(Work task)
Would you give back exactly the lines from the line with "Job vacancies (82, 1186)" through the end of the entries below, both included, but none of the pictures?

(Data excerpts)
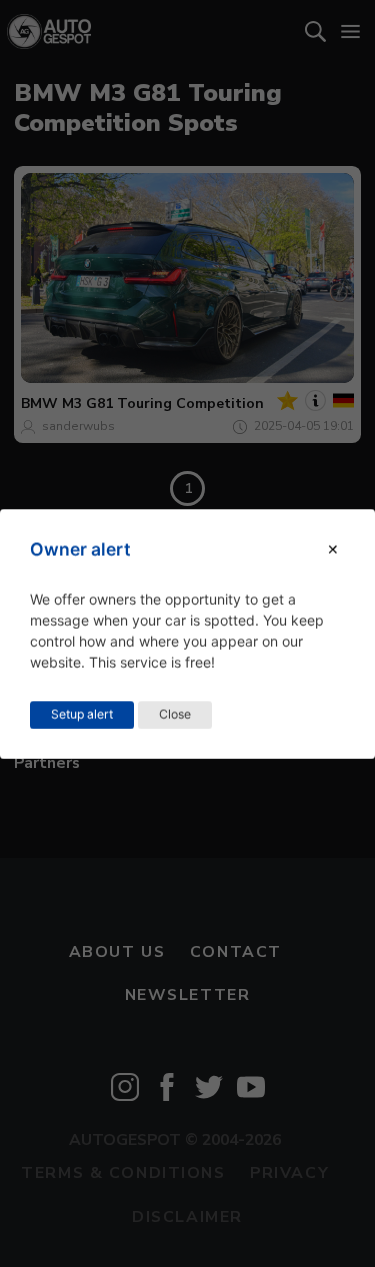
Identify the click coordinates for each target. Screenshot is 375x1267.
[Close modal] (333, 549)
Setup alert (82, 713)
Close (175, 713)
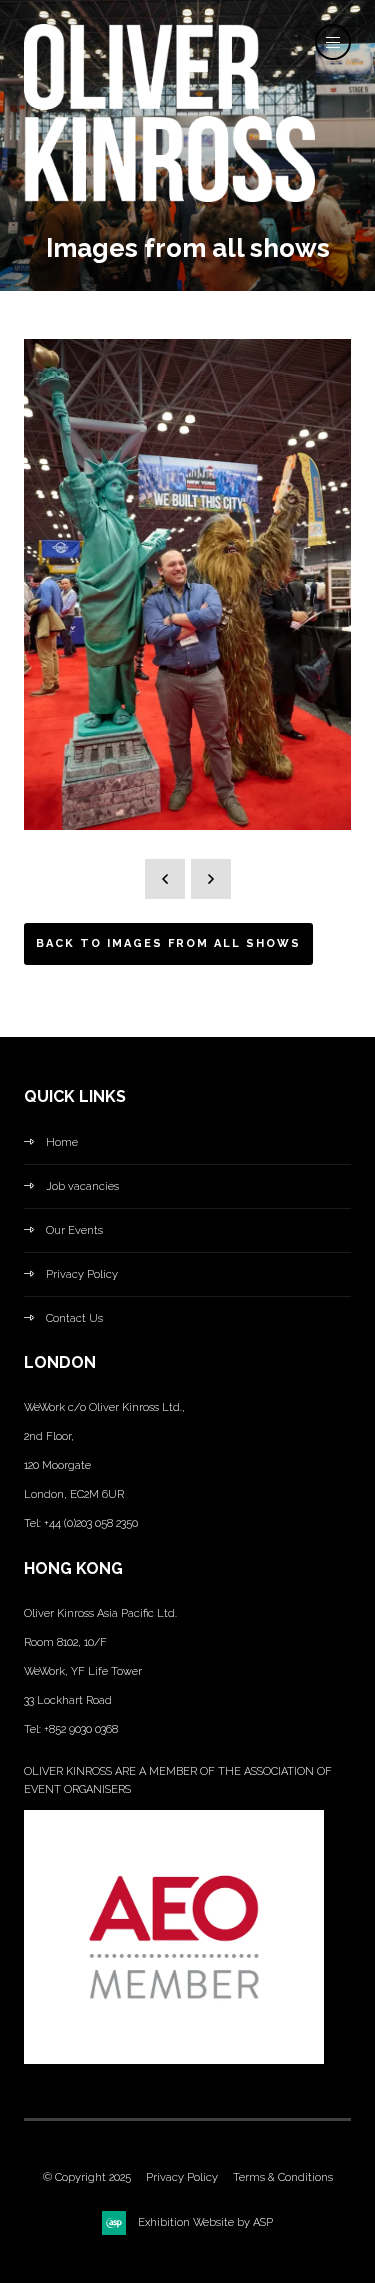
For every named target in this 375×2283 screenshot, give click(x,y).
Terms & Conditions (283, 2177)
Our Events (74, 1230)
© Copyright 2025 (87, 2177)
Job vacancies (82, 1186)
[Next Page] (211, 879)
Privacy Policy (82, 1274)
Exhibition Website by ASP (205, 2222)
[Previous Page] (165, 879)
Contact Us (74, 1318)
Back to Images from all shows (168, 943)
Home (62, 1142)
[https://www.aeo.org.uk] (174, 2060)
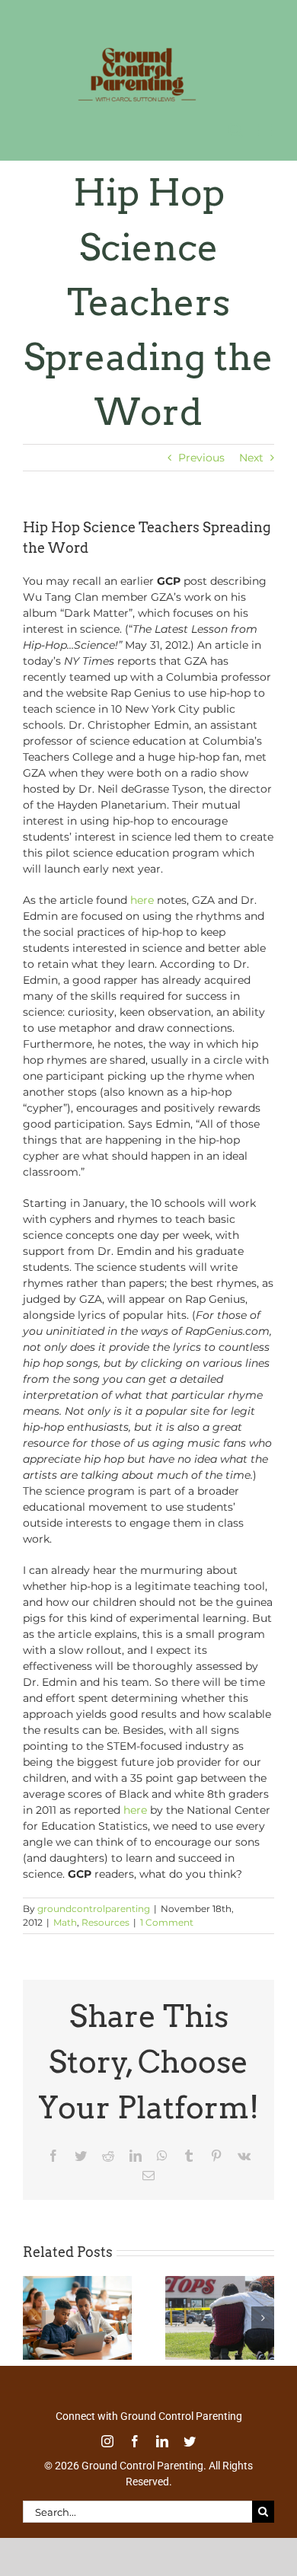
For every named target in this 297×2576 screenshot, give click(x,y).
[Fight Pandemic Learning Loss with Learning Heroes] (77, 2283)
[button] (34, 2317)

(Response area)
Job vacancies (82, 1186)
[Next Page] (211, 879)
Privacy Policy (82, 1274)
Exhibition Website by ASP (205, 2222)
[Previous Page] (165, 879)
Contact Us (74, 1318)
Back to Images from all shows (168, 943)
Home (62, 1142)
[https://www.aeo.org.uk] (174, 2060)
For every named target in this 297×2576 screenshot, give click(x,y).
[Fight Pandemic Learning Loss with Learning Heroes] (77, 2283)
[button] (34, 2317)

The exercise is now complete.